Répondre à un commentaire
Mais l’analyse historique et politique de syndicats et des partis de gauche est très défectueuse. Ils partent de l’idée apprise à l’école que la révolution française leur a apporté le bonheur. Ils se trompent. Si la société hiérarchisée d’ancien régime a duré pendant 1.500 ans et a multiplié les protections pour les pauvres (église, liens féodaux, franchises, coutumes) la bourgeoisie qui a pris le pouvoir en 1789 a tout démoli et n’a pas été tendre vis à vis de pauvres ; ce fut un désastre et c’est de cela qu’il faut partir pour comprendre où nous en sommes.

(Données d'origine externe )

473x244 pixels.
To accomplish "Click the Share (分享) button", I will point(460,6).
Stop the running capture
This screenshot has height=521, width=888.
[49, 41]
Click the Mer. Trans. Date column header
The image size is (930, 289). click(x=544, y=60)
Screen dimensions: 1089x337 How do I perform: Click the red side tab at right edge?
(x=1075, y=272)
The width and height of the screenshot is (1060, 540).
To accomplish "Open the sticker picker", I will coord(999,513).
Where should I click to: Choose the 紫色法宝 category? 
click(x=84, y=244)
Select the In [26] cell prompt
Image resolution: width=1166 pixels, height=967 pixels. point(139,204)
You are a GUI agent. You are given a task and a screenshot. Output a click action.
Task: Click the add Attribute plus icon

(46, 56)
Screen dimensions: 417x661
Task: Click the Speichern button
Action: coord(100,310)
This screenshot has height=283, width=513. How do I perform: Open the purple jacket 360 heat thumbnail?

Les "luttes syndicales" n’ ont fait que remettre en cause les conséquences atroces de la révolution française. En effet, le "droit social" n’est qu’une remise en cause du libéralisme qui a laissé les pauvres sans protections. Et le "code du travail" n’est pas le code du "travail" : c’est le code de la "subordination", des rapports hiérarchiques entre maître et commis, et l’ensemble des ses règles est donc para-constitutionnel, puisqu’il suppose la hiérarchie. Il suppose la supériorité du maître sur l’employé. Tout simplement. Soyons clairs. C’est pourquoi Macron qui ne semble pas bien comprendre cela est dangereux et pré-révolutionnaire ;
Et en plus l’on verrait alors que l’affaire d’Air France fait s’opposer non les "patrons" et les "ouvriers" mais les employés subalterne du bas de l’échelle avec des employés supérieurs du haut de l’échelle, des "cadres" , des "salariés" ! Dévoiement du contrat de travail ? Militarisation de l’entreprise ? L’armée peut fonctionner dans l’égalité et a besoin de répartir les hommes en trois catégories. Les généraux (peu exposés aux balles), les officiers subalternes c’est à dire les "officiers" (articulation du système qui fait comprendre au peuple pourquoi il faut obéir aux chefs et qui doit montrer le plus de qualités humaines) et la troupe dont les sort est assez peu enviable.